LITTLE CURRENT – The Manitoulin Expositor has partnered with Little Current Medical Associates to host an evening of thoughtful discussion surrounding end-of-life-care on Thursday, December 5 and invites all Island residents to attend and help lead the conversation
Dr. Stephen Cooper will be leading the talk, which will be held in the Little Current United Church hall at 7 pm. He tells The Expositor that he will begin with an introduction, suggest a list of topics surrounding end-of-life care, such as medical assistance in dying (MAID), advance care directives, changes to CPR laws and palliative care and let the audience ‘take it away.’
“For me, I have the opportunity to participate or be a witness to end-of-life,” Dr. Cooper shares. “Many people approach death with courage and dignity, and I hope to have the ability to be like that when my time comes—there can be nothing more important than the end of your life—but there are also many patients and family who really struggle with end of life. I hope to answer as many questions as I can.”

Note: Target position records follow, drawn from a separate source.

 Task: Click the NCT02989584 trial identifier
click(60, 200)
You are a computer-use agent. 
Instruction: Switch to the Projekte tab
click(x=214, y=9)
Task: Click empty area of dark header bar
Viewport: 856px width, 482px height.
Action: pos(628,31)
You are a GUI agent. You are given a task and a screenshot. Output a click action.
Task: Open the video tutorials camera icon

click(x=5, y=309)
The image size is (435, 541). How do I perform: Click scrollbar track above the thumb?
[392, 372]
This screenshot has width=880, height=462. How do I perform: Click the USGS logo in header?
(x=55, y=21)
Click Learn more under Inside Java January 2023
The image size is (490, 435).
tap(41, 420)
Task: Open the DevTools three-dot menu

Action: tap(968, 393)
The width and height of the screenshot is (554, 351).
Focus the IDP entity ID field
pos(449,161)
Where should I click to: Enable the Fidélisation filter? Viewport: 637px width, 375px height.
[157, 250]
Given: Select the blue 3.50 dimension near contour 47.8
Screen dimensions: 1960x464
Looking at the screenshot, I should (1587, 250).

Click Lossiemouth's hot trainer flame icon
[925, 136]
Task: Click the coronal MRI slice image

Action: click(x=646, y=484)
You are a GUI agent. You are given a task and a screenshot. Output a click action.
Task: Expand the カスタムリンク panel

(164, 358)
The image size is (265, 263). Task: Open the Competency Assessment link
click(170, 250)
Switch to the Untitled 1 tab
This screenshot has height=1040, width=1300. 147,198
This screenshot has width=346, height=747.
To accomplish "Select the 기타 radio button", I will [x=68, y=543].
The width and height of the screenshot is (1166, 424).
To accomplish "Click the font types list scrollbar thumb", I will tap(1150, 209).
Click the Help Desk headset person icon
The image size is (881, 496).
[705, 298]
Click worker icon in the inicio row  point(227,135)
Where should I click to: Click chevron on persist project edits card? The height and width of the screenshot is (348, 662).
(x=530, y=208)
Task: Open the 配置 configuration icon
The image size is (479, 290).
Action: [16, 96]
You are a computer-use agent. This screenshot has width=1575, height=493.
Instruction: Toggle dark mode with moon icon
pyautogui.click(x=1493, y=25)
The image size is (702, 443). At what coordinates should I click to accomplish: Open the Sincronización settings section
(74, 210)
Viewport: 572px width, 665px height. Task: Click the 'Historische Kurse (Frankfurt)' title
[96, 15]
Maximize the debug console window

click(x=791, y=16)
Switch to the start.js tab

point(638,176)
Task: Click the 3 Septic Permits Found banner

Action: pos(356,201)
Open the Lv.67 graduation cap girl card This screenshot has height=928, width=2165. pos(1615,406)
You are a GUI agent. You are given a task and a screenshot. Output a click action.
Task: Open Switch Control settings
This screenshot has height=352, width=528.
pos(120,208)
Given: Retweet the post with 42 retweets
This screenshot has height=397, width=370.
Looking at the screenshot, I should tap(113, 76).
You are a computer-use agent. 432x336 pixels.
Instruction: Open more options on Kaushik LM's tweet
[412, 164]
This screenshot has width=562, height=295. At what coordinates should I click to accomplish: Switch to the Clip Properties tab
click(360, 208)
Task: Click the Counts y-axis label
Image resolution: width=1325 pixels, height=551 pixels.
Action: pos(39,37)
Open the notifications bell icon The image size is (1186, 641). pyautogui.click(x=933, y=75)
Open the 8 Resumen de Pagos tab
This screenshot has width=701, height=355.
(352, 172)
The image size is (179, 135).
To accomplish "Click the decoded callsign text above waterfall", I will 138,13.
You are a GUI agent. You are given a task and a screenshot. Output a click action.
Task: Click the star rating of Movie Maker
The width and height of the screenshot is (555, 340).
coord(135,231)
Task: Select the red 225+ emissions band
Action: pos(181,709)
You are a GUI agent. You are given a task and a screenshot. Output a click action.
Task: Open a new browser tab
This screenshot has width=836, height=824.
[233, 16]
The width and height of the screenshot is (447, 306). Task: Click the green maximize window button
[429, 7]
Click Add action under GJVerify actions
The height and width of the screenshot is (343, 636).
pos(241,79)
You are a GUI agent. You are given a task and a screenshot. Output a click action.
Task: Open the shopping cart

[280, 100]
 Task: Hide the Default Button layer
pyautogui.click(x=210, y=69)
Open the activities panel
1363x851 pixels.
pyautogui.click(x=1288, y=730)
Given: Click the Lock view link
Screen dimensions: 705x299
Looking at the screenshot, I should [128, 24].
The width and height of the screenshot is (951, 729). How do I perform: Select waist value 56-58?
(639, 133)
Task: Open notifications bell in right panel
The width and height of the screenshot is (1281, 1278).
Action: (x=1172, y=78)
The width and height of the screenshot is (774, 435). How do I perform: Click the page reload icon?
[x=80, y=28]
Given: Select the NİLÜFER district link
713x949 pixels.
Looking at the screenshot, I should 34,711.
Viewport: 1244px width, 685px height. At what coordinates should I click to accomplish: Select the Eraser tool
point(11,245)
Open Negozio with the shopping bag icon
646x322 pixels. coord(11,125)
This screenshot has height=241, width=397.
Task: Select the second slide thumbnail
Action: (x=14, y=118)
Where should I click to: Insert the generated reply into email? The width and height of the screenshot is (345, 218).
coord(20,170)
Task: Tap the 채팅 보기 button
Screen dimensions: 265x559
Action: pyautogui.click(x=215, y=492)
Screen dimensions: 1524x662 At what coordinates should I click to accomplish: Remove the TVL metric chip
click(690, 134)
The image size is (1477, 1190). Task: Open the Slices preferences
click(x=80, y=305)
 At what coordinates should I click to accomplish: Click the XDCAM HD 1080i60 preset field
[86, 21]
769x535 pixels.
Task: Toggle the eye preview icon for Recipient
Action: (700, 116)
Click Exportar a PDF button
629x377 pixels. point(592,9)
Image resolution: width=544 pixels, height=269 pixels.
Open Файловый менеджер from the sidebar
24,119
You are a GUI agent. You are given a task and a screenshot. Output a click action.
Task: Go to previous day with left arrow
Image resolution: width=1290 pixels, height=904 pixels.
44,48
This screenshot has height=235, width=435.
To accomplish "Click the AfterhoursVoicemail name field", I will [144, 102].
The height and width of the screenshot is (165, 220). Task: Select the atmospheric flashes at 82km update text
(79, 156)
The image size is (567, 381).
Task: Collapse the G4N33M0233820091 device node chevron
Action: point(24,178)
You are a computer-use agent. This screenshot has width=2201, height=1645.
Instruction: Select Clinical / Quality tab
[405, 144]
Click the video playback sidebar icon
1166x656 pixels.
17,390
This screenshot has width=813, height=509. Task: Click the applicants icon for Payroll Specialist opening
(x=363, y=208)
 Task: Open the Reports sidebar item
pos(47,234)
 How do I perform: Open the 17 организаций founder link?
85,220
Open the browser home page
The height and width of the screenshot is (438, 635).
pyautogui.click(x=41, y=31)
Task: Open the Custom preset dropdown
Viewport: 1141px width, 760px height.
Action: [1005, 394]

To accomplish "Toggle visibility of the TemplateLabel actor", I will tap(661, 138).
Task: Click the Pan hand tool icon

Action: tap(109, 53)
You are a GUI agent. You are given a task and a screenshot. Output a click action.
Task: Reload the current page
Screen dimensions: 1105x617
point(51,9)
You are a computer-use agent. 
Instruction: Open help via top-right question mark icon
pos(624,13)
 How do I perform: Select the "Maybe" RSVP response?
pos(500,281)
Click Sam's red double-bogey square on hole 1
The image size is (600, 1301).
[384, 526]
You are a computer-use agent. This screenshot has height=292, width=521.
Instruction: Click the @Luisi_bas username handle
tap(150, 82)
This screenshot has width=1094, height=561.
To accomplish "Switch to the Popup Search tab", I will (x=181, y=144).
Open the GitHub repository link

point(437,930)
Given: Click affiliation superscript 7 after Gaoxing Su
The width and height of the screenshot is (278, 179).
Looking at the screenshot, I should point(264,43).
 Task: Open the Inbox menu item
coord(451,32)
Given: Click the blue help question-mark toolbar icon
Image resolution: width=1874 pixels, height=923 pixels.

“Or perhaps they’ll learn information they hadn’t known before,” Dr. Cooper said of the December discussion.
The doctor encourages anyone dealing with end-of-life care, be it for themselves or family members, to think deeply on what it is they want at the end of their lives.
Dr. Cooper recalled his residency in Montreal and his chats with a patient at the hospital, an elderly man with terminal cancer. In the 1930s, the patient had been the “toast of Montreal,” a prize fighter with a score of newspaper articles he carried with him highlighting his accomplishments. For someone who was so well-known, Dr. Cooper says he was taken aback that there the man was, dying alone in a Montreal hospital. This, he says, was his first glimpse into the many facets of end-of-life care.
Dr. Cooper says he is interested in hosting other such community talks and is encouraging the audience to give feedback on what other topics they would like to see covered. He also explained that the Ministry of Health and Long-Term Care has set end-of-life as a high priority and measures success, through Quality Health Ontario, on advance care directives. This open discussion, Dr. Cooper says, is a good way to help meet those standards.
“I don’t embrace check-box medicine, but this is a good way of getting us to speak,” Dr. Cooper adds.
Join us at the Little Current United Church Hall on Thursday, December 5 at 7 pm for an open and thoughtful discussion on end-of life care. Light refreshments will be available.